Even if you have nothing to photograph, there is always something you can see and appreciate. The light streaming through your window, your loved one sleeping in bed, or the old couple holding hands at the coffee shop.
Be proud of yourself
Rather than comparing yourself with others, be proud of yourself. Be proud of all the progress you’ve made in your photography up until now.
Don’t compare yourself with others, but look behind you and realize how far you’ve come. Think about how ignorant you were when you started off in photography.
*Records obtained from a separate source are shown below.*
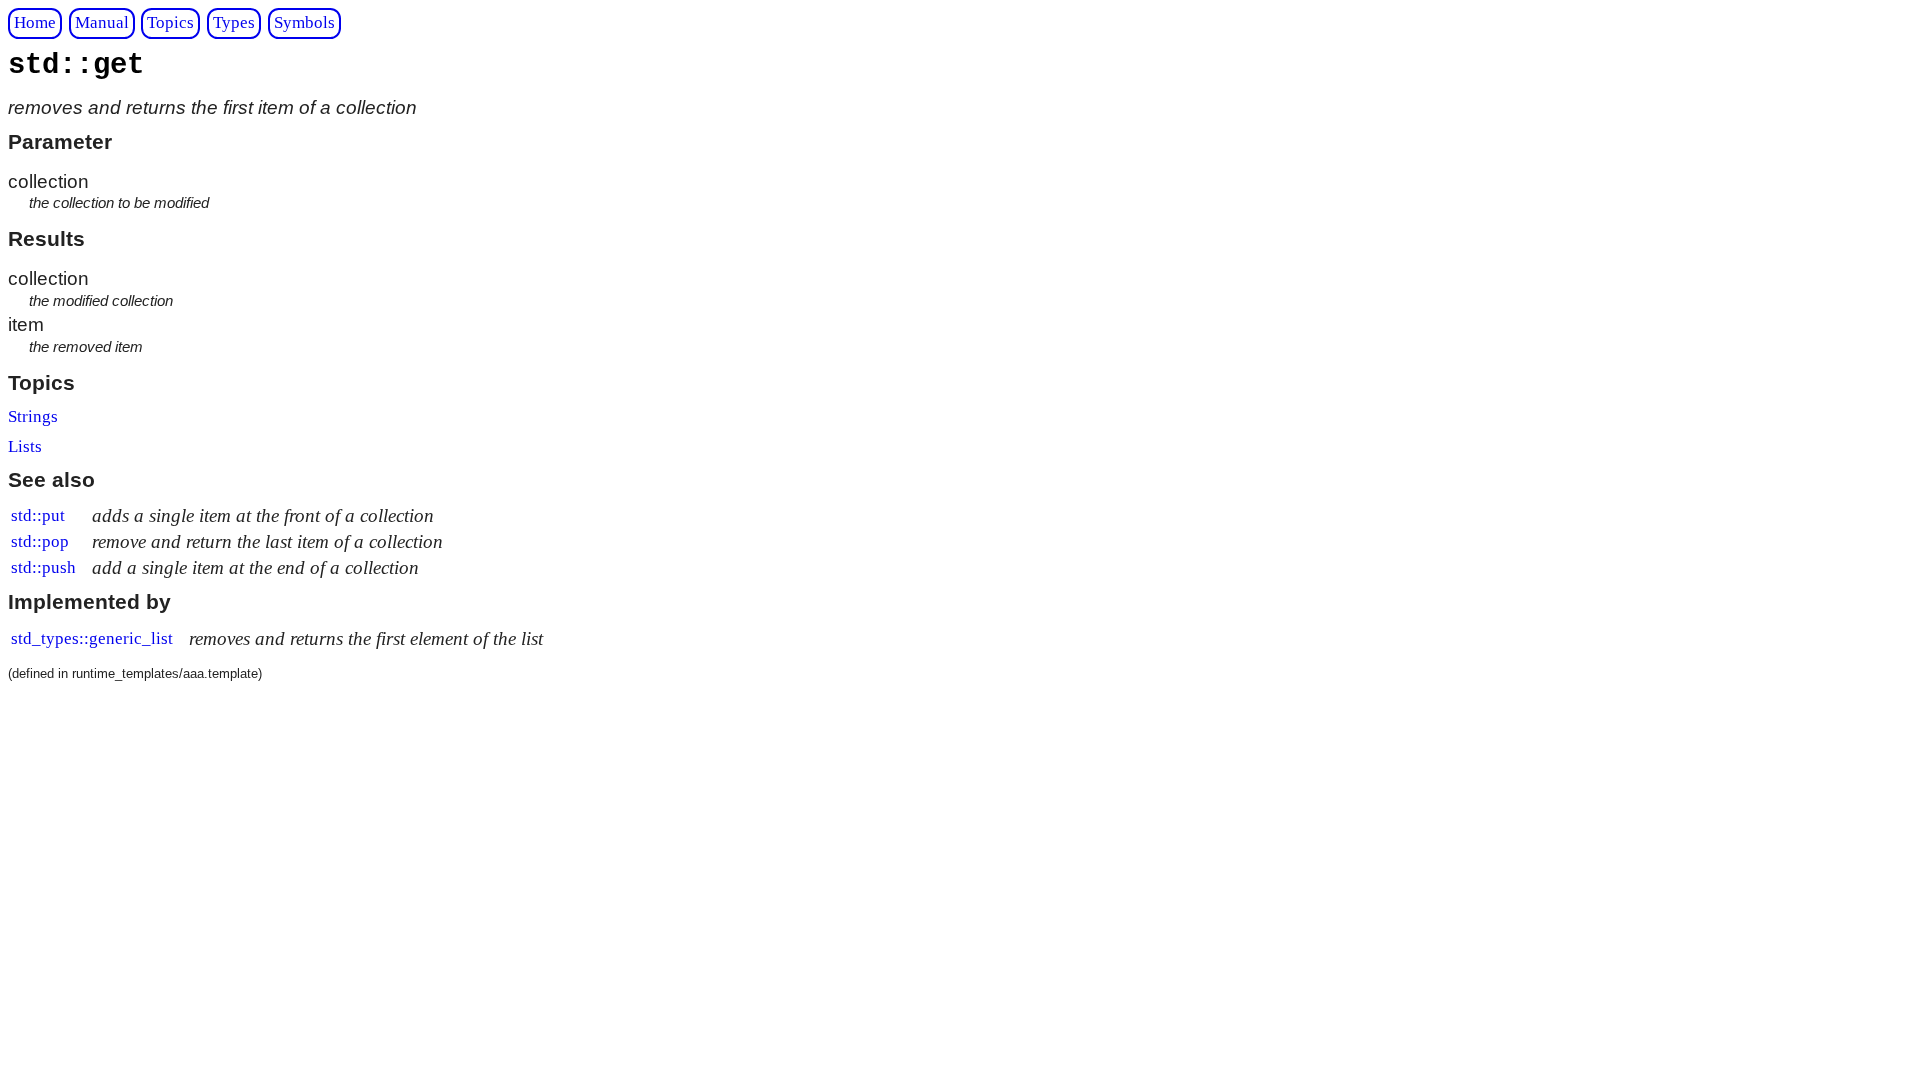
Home (35, 22)
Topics (170, 22)
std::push (43, 567)
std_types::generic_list (92, 638)
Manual (102, 22)
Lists (25, 446)
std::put (38, 515)
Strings (33, 416)
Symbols (304, 22)
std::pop (40, 541)
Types (234, 22)
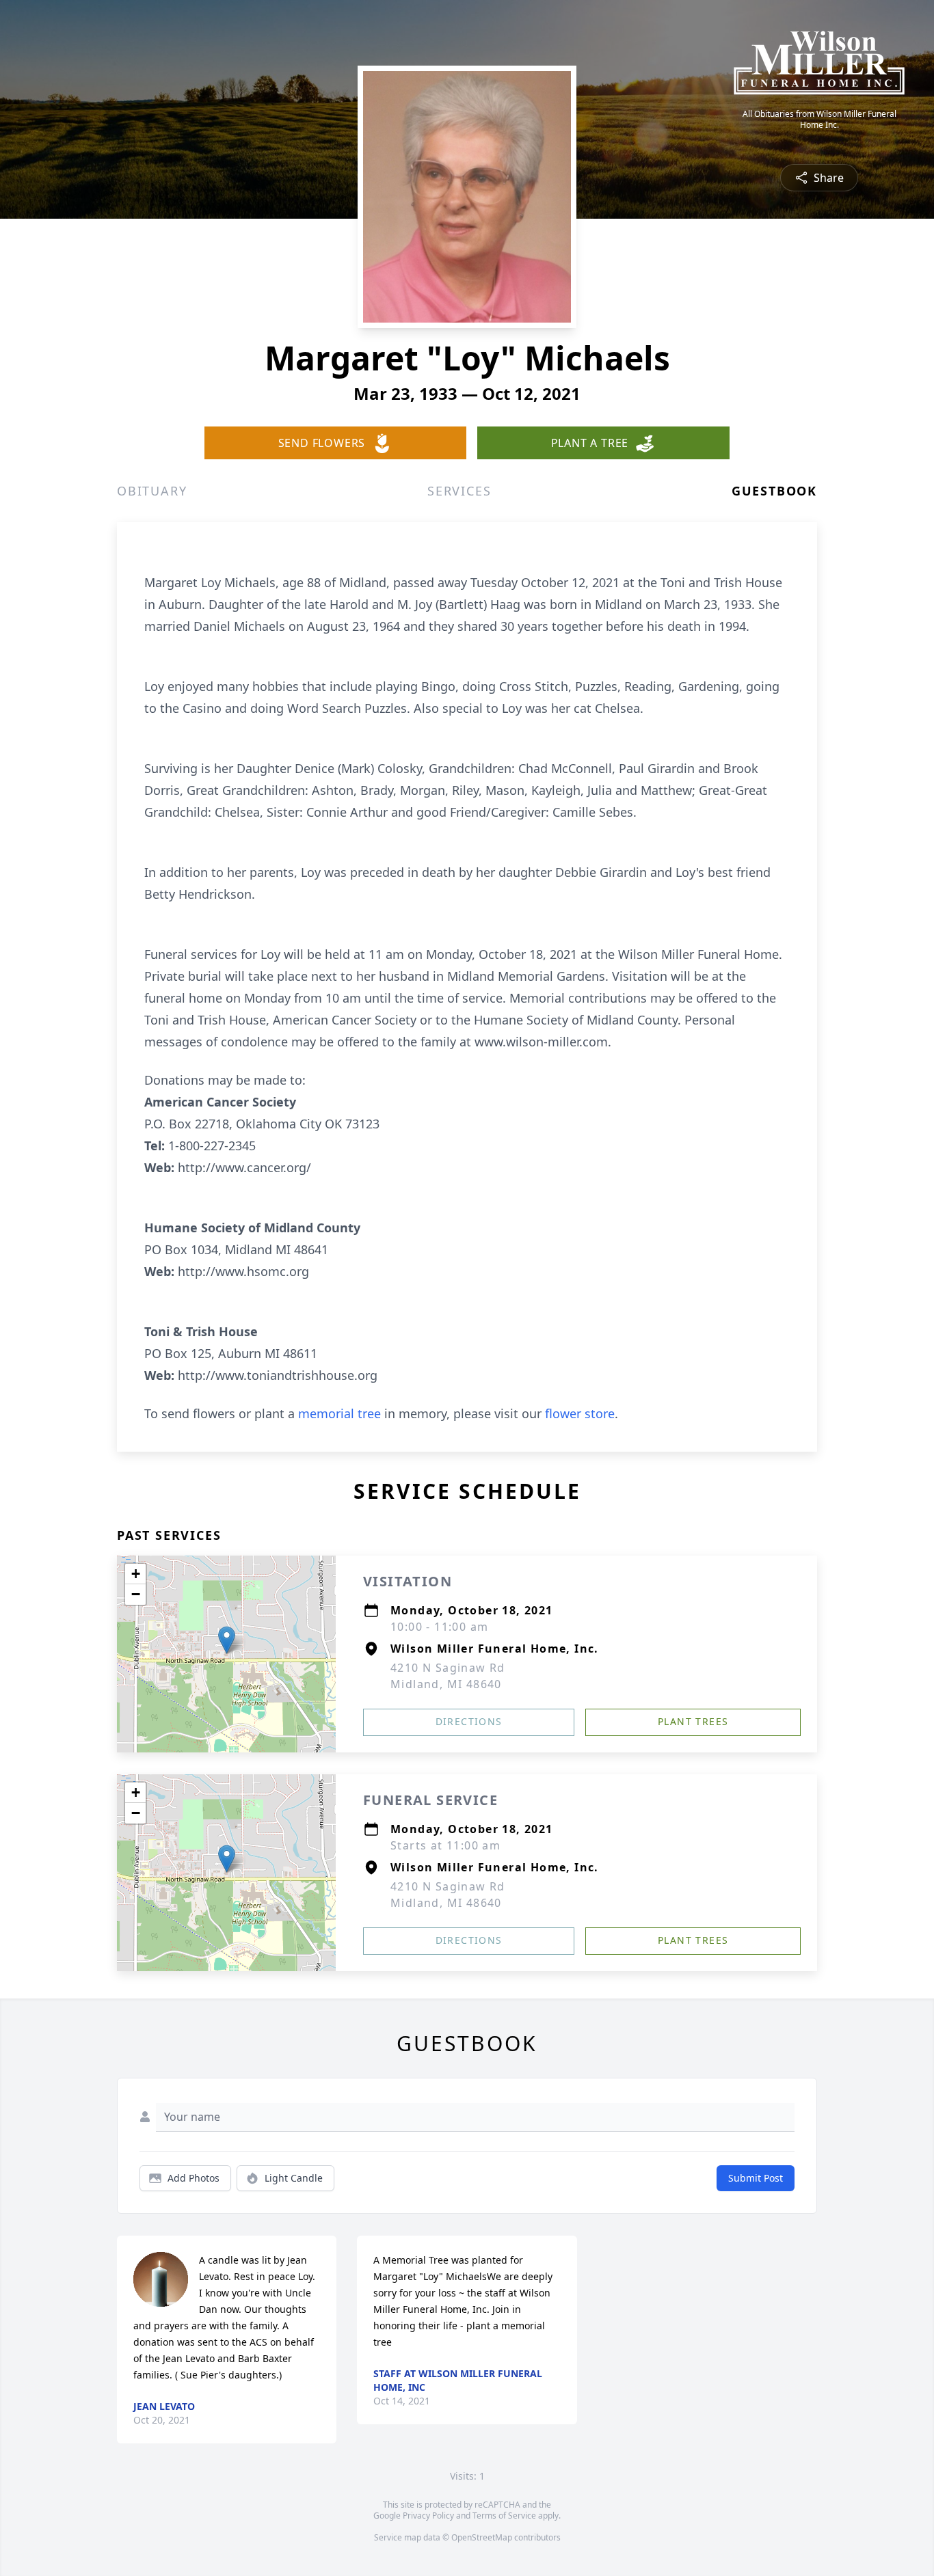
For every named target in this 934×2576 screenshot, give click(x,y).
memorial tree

And now consider how knowledgeable and skilled you are.
Remember your first photos, how unsophisticated they were. And how your photos now are a lot better.
We need to appreciate the progress we’ve made up until now, and celebrate these “small wins”.
The biggest blessing
The biggest blessing is to be alive. To be a part of human society. To have the creative capacity in our minds. To own a camera– a tool that helps us be more creative, to capture beauty in the world.
We are blessed to have all these digital technologies which connect us with anybody in the world. We have access to all the tools we will ever need, we have access to all the information we will ever need– what is holding us back? Not our lack of money, not because we need a full frame camera, nor where we live.
Our own limit is imposed by our own minds. And know that you have no limits.
So keep stacking those blessings on blessings on blessings, and become the most “self-realized” artist you can possibly be. And the first step? Just make that one photo, and keep marching onwards.
11:16am, Sunday Feb 28, 2016 typed on IA writer on an iPad– the closest digital equivalent to a typewriter. Could use some more coffee, but blessed to have Cindy in my life, my mom is visiting for dinner later, the sun is shining– life is good.